+++ Task inputs
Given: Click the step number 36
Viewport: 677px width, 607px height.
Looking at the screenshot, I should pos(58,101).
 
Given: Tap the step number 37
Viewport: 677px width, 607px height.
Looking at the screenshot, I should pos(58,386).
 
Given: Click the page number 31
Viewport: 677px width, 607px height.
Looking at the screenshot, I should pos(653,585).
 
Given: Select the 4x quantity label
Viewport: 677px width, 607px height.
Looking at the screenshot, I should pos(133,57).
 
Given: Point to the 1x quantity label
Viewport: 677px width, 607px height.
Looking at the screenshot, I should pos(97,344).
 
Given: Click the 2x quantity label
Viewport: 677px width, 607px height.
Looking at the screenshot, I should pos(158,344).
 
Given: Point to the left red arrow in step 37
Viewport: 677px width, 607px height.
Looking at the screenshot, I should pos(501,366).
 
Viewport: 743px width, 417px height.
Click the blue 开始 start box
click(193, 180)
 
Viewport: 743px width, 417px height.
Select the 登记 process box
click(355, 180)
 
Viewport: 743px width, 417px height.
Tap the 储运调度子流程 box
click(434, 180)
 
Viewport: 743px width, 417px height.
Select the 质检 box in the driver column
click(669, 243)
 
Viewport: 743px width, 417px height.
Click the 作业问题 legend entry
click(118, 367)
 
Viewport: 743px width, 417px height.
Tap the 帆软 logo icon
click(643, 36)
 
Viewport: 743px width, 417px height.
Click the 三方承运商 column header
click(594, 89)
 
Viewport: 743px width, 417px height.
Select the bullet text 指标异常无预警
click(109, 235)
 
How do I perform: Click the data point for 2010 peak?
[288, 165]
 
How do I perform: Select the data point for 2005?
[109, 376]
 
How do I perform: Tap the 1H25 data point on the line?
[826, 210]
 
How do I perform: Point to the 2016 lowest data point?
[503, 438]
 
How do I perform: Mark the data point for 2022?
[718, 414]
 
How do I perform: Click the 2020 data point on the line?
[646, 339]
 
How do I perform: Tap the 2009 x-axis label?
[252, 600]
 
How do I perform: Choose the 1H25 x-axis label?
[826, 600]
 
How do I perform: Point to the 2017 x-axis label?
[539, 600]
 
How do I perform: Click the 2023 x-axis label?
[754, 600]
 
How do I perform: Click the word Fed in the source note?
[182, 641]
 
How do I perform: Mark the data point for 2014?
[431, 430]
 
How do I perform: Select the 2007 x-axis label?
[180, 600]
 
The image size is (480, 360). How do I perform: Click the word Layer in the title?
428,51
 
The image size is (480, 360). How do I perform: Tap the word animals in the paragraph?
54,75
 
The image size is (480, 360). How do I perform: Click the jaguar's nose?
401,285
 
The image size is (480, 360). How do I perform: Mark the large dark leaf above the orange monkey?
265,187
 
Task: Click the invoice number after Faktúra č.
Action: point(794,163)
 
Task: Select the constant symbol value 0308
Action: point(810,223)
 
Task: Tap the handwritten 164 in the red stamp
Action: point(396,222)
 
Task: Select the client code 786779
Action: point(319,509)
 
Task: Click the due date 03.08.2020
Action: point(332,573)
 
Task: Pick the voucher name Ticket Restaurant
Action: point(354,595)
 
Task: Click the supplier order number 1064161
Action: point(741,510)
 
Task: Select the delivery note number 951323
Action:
++++++
Short exercise -
Copy the entries verbatim, from the line containing "Task: Pick the voucher name Ticket Restaurant" through the last line of the entries, both included.

Task output -
Task: Pick the voucher name Ticket Restaurant
Action: point(354,595)
 
Task: Click the supplier order number 1064161
Action: point(741,510)
 
Task: Select the delivery note number 951323
Action:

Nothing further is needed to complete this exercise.